设置块大小为\( B_c = \left\lceil \frac{M}{4d} \right\rceil = 4, B_r = \min\left( \left\lceil \frac{M}{4d} \right\rceil, d \right) = 3 \)。
作者希望Q、K、V和S的区块能放进SRAM。我认为B_c被设为M/4d,而S的大小是B_r x B_c,所以我们不希望B_r超过4d,否则S就放不下了。为了保险起见,我直接设B_c <= d,这样S占用的SRAM不会超过1/4。您也可以将B_r和B_c设为不同值,只要这四个矩阵能够匹配即可。
https://github.com/Dao-AILab/flash-attention/issues/618#issuecomment-1772034791
在HBM上初始化\( O = (0)_{N \times d} \in \mathbb{R}^{N \times d}, \ell = (0)_N \in \mathbb{R}^N, m = (-\infty)_N \in \mathbb{R}^N \)。
将 \( Q \) 划分为 \( T_r = \left\lfloor \frac{N}{B_r} \right\rfloor \) 个块 \( Q_1, \dots, Q_{T_r} \),每个块的大小为 \( B_r \times d \);并将 \( K \)、\( V \) 划分为 \( T_c = \left\lfloor \frac{N}{B_c} \right\rfloor \) 个块 \( K_1, \dots, K_{T_c} \) 和 \( V_1, \dots, V_{T_c} \),每个块的大小为 \( B_c \times d \)。
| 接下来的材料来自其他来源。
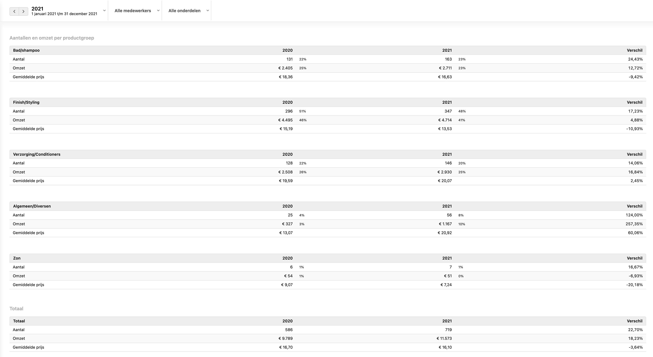This screenshot has width=653, height=357.
Task: Click Finish/Styling Gemiddelde prijs row
Action: 28,129
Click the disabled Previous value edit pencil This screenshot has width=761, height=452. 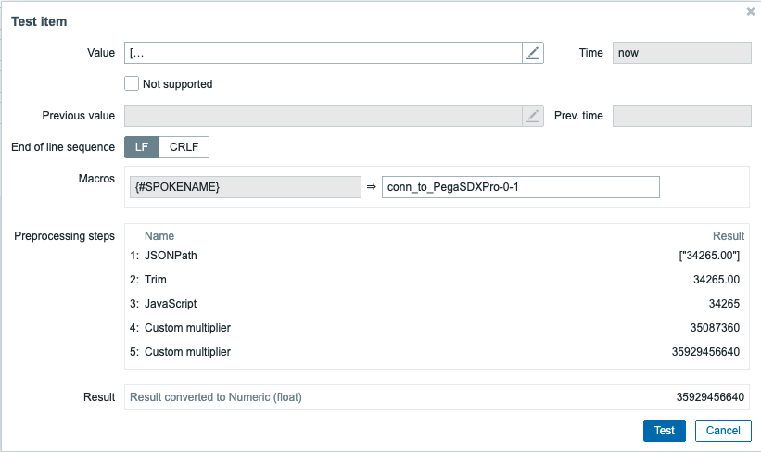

将\( O \)划分为 \(T_r\) 个块 \(O_1, \dots, O_{T_r}\),每个块的大小为 \(B_r \times d\);将\( l \)划分为 \(T_r\) 个块 \(l_1, \dots, l_{T_r}\),每个块的大小为 \(B_r\); 将\( m \)划分为 \(T_r\) 个块 \(m_1, \dots, m_{T_r}\),每个块的大小为 \(B_r\)。
第一次外层循环 \(\text{for } 1 \leq j \leq T_c \text{ do } \) 将\( K_j, V_j\)从HDM加载到SRAM。
第一次内层循环 \(\text{for } 1 \leq j \leq T_r \text{ do } \) 将\( Q_i, O_i, l_i, m_i \)从HDM加载到SRAM。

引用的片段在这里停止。